A new study from the University of Notre Dame shows drugs used to treat high cholesterol could interfere with the way breast cancer cells adapt to the microenvironment in the brain, preventing the cancer from taking hold. Patients with breast cancer who experience this type of metastasis typically survive for only months after diagnosis.
Statins, a group of drugs commonly prescribed for those with high cholesterol, were shown to interfere with a pathway that allows a cancer cell to recycle cell surface proteins and therefore make it easier for cancer cells to live within the brain.
“It normally takes a decade to develop new medications. Instead of waiting, we can repurpose medications people are already taking,” said Siyuan Zhang, the Dee Associate Professor in the Department of Biological Sciences, and principal investigator of the study published in Nature Communications. “Statins are relatively safe drugs, and they can even be given, if doctors choose, to try to prevent metastasis.”
The protein Rab11b brings “recycled” proteins back to the surface like a fast-moving Ferris wheel, Zhang said. Statins suppress breast cancer survival in the brain by inhibiting the ability of Rab11b to recycle surface proteins. As a result of less recycling, the surface of metastatic tumor cells is less sticky. This limits the survival of cancer cells, and ultimately slows the rate of tumor colonization in the brain microenvironment.

▶ What you need to do:
Duplicate the part of the statins study text that begins at the words "Statins, a group" and stops after "within the brain.".

[Stored records]

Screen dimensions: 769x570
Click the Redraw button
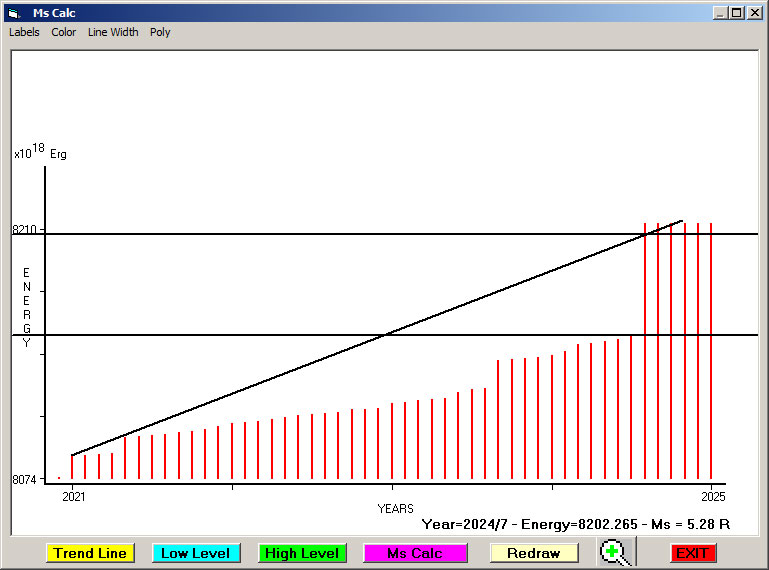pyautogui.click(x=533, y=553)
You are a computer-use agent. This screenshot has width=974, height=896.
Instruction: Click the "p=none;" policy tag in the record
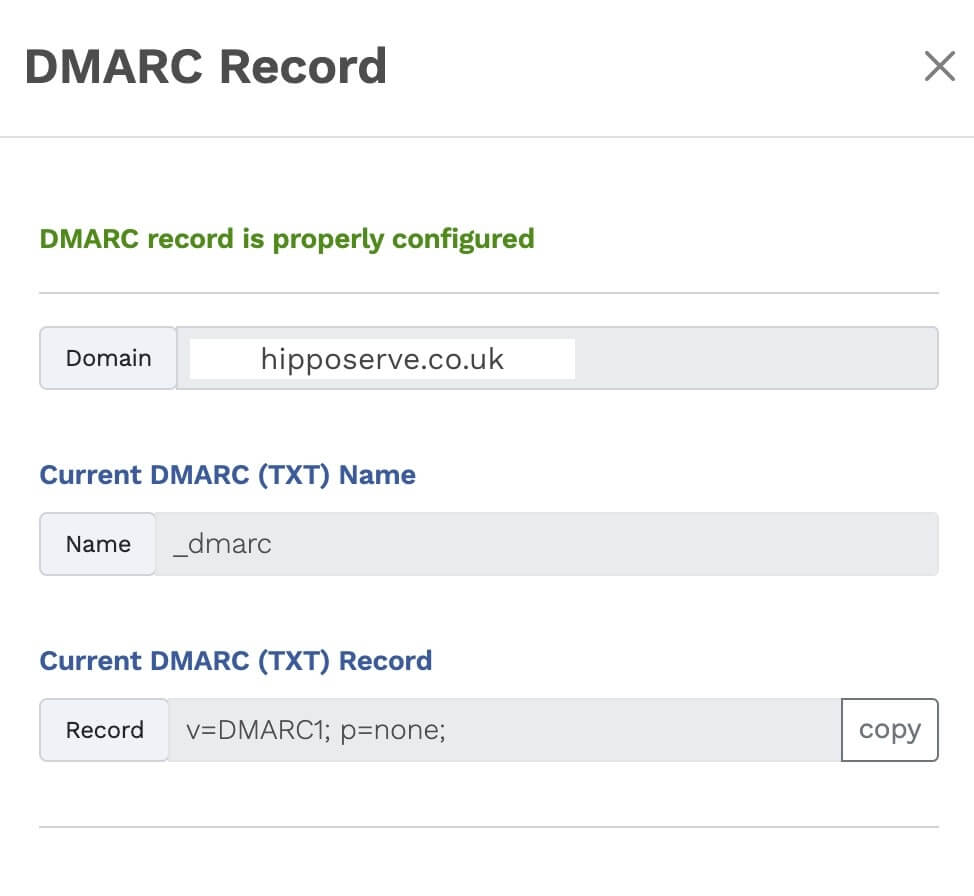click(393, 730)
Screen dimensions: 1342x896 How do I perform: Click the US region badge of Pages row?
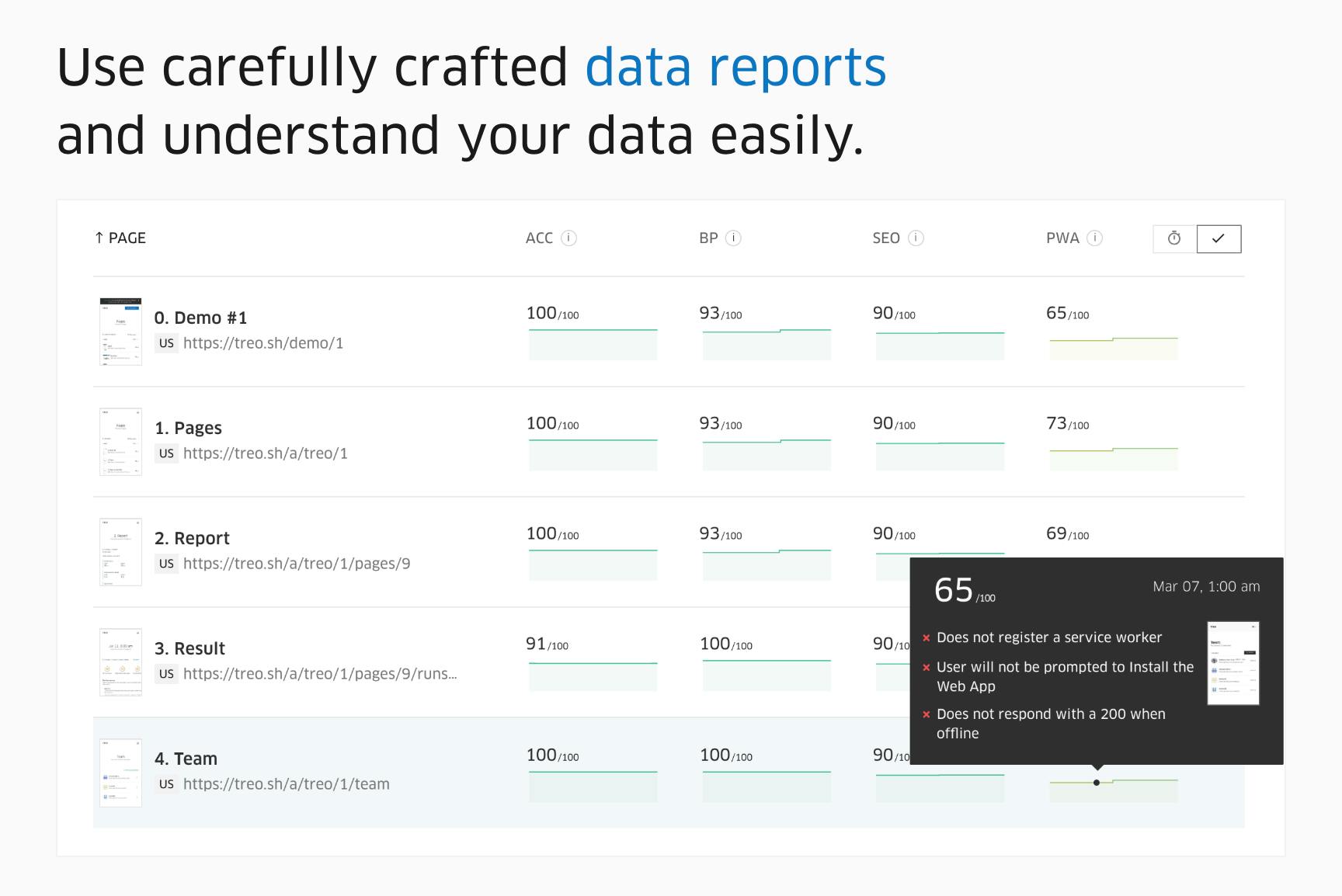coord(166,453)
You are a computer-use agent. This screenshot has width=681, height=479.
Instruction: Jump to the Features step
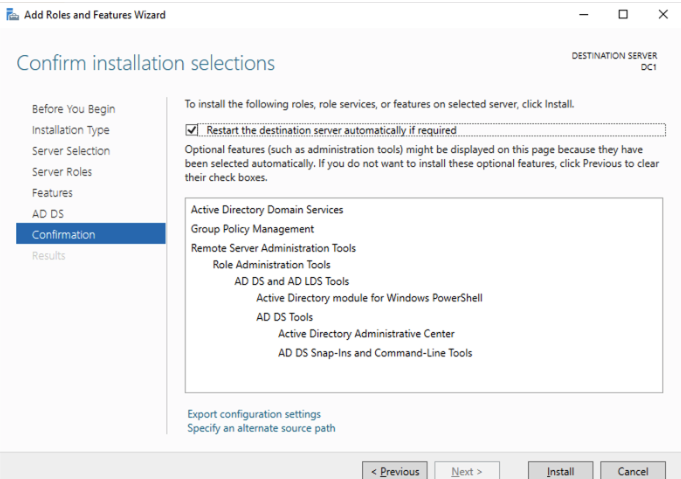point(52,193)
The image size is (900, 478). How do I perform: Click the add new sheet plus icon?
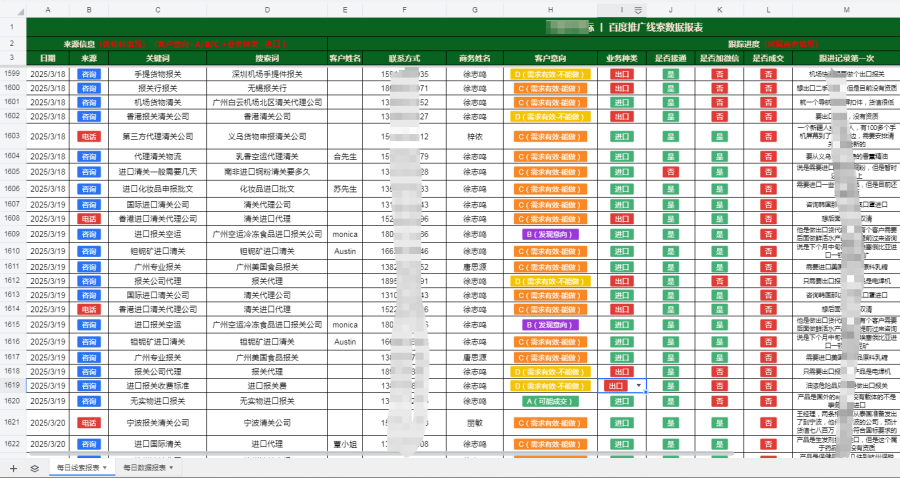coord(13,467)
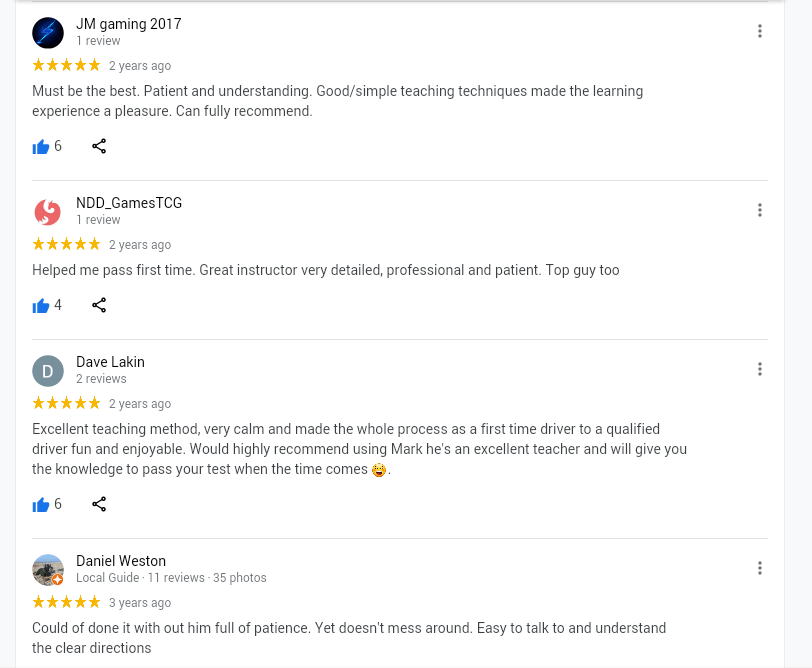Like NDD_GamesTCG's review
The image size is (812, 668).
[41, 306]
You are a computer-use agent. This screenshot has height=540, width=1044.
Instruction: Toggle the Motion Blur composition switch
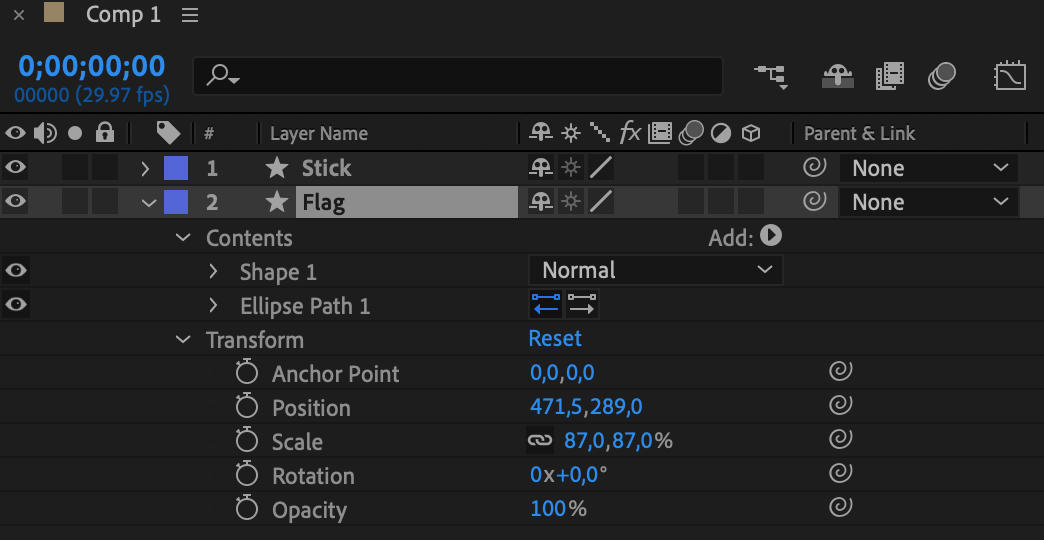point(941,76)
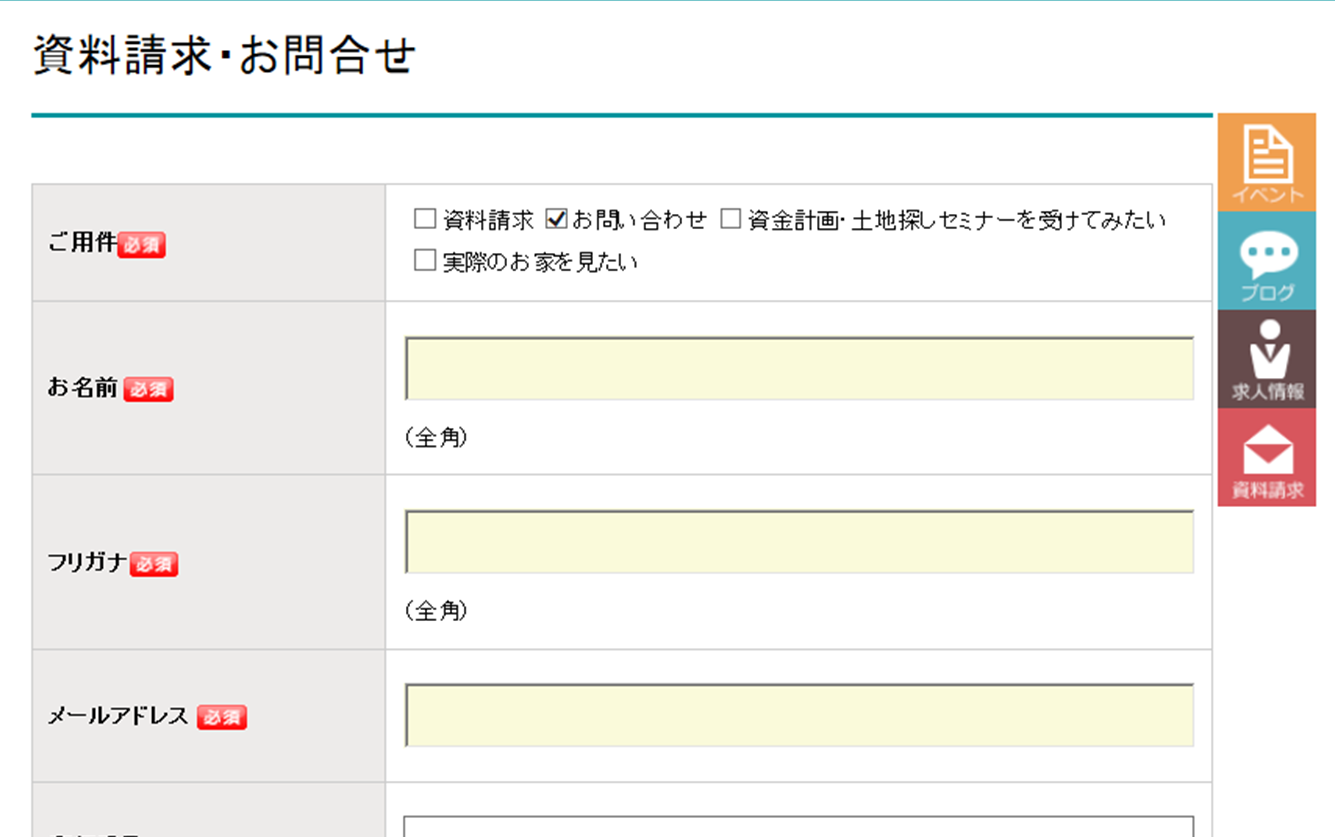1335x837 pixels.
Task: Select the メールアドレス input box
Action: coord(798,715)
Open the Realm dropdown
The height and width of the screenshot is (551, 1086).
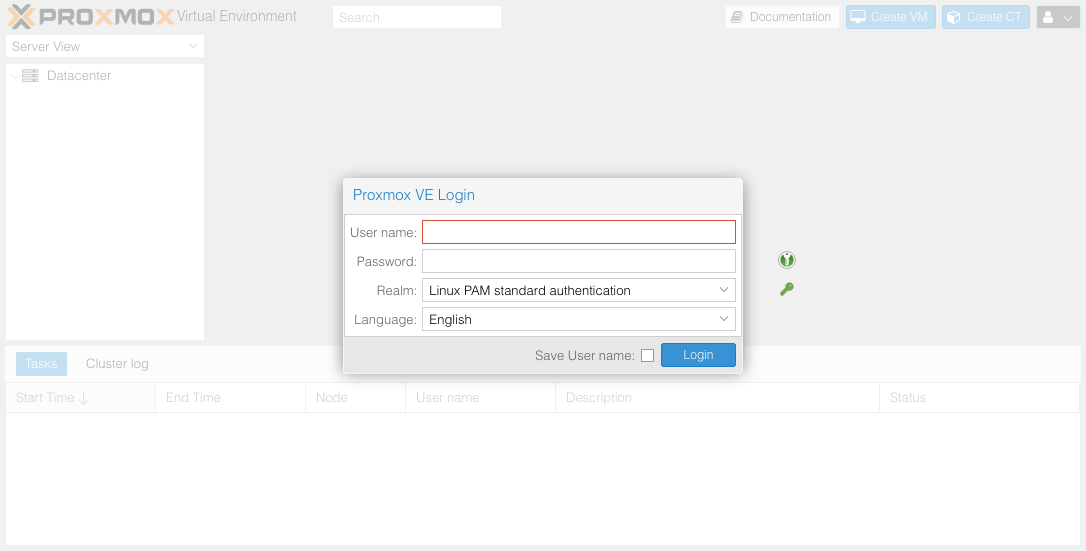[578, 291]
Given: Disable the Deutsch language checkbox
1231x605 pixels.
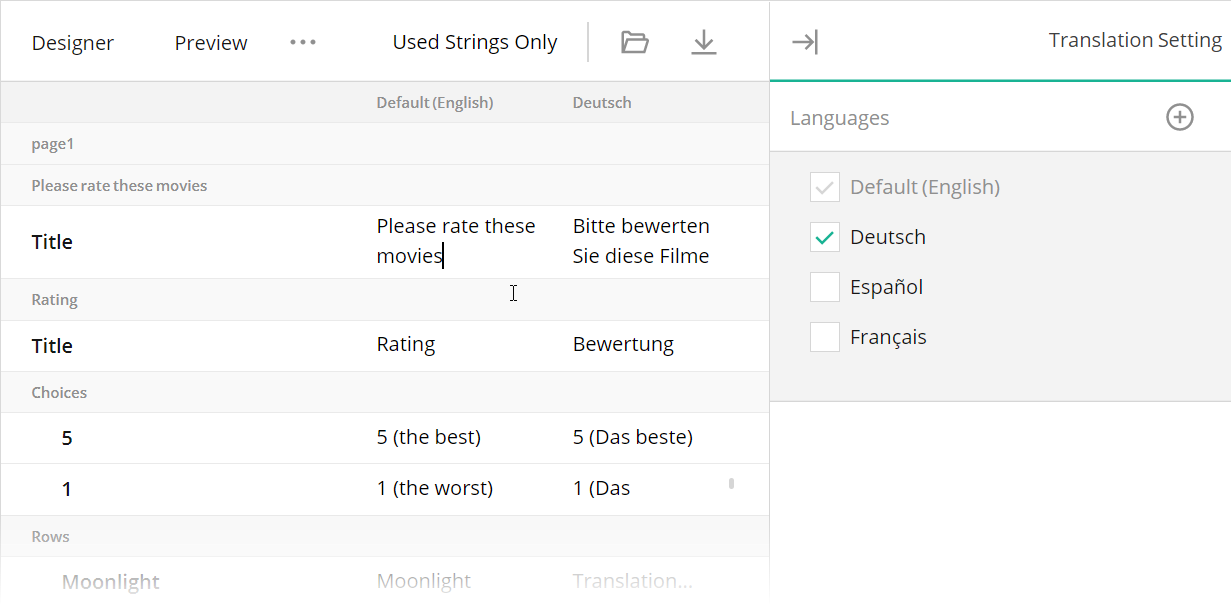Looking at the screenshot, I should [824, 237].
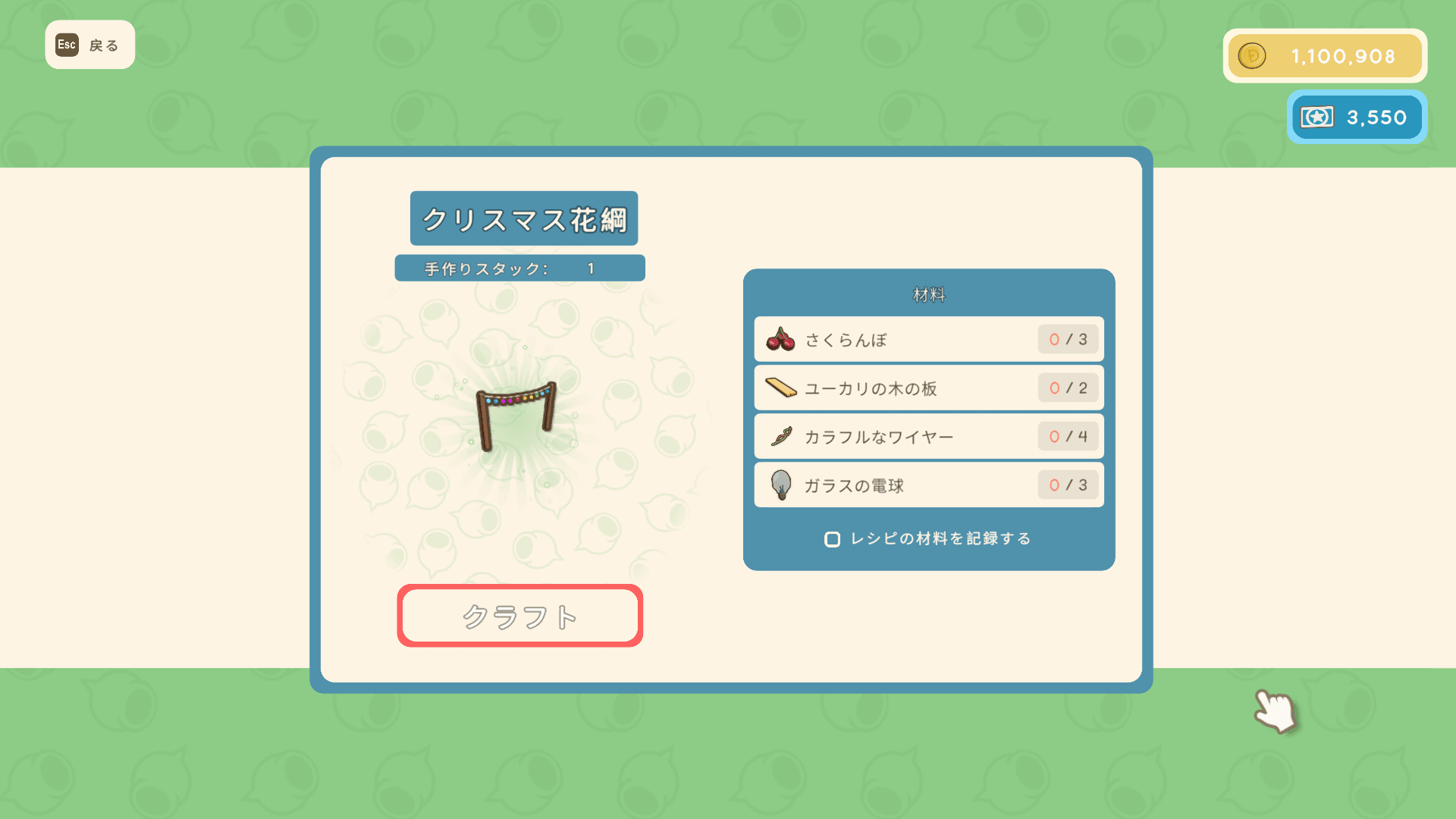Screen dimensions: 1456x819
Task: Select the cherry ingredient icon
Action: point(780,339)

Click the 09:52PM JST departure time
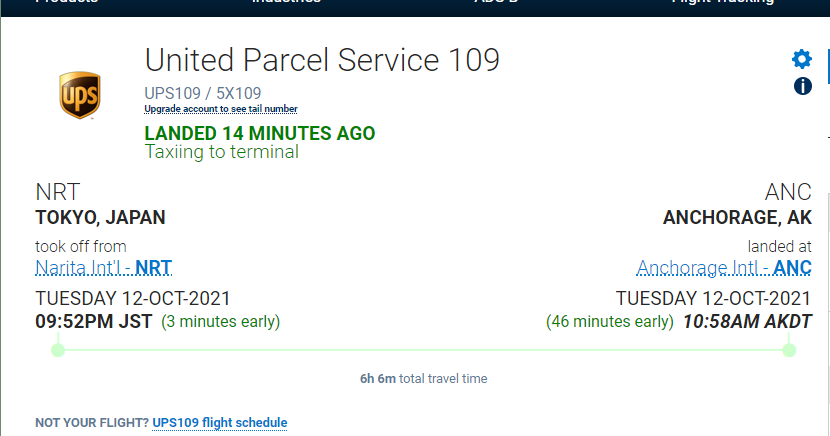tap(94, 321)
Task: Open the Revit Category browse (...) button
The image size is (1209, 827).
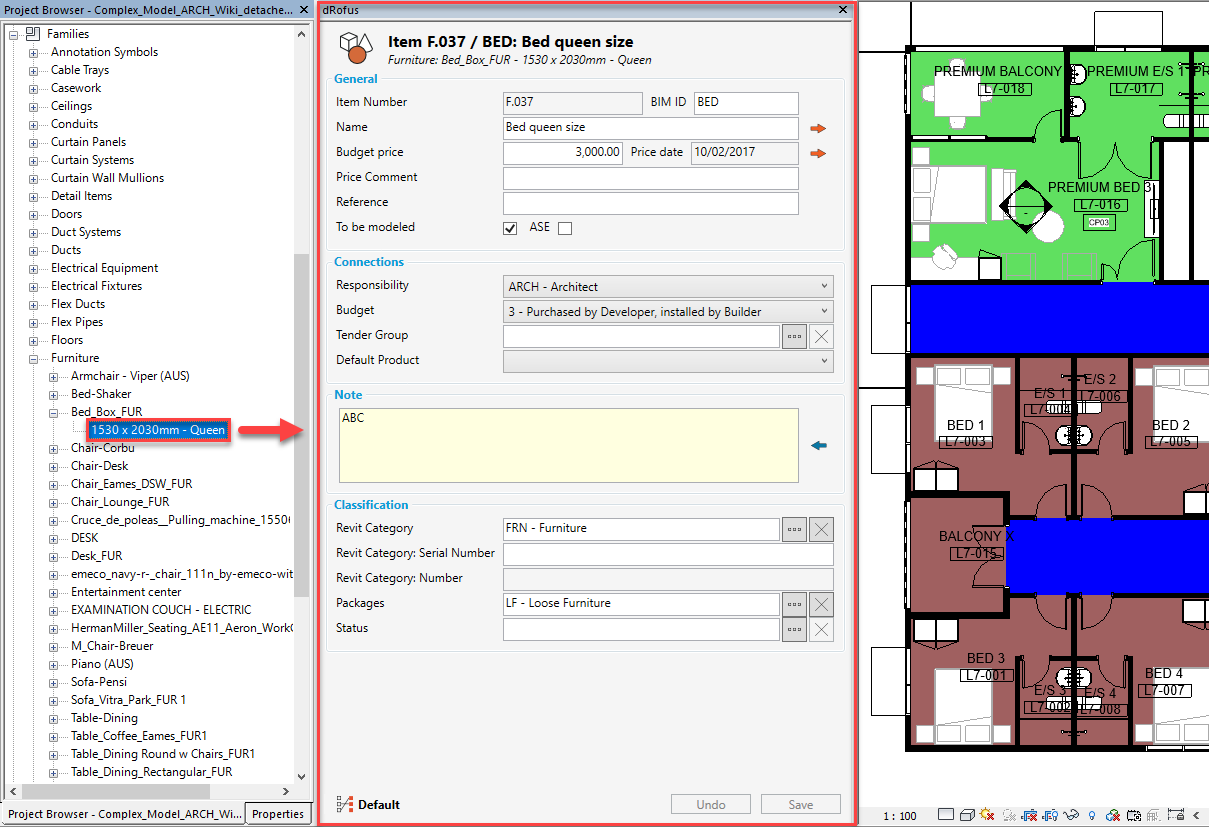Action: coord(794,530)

▶ Output:
Statins, a group of drugs commonly prescribed for those with high cholesterol, were shown to interfere with a pathway that allows a cancer cell to recycle cell surface proteins and therefore make it easier for cancer cells to live within the brain.